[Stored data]

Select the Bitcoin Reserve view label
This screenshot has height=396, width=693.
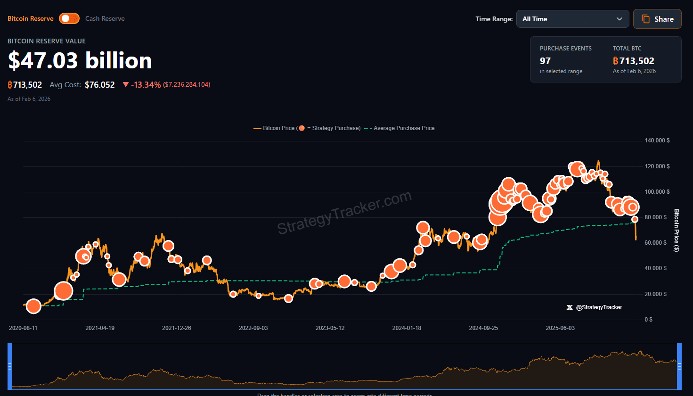pyautogui.click(x=31, y=18)
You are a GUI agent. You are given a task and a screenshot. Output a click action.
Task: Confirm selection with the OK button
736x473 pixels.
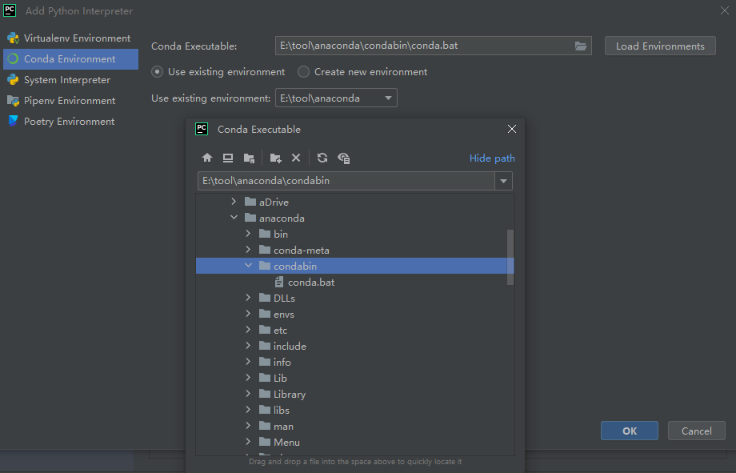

[EXERCISE]
After dropping every picture, transcribe each entry exactly.

[WRITTEN ANSWER]
Select the Bitcoin Reserve view label
This screenshot has height=396, width=693.
pyautogui.click(x=31, y=18)
You are a GUI agent. You are given a task and a screenshot. Output a click action.
Task: Confirm selection with the OK button
736x473 pixels.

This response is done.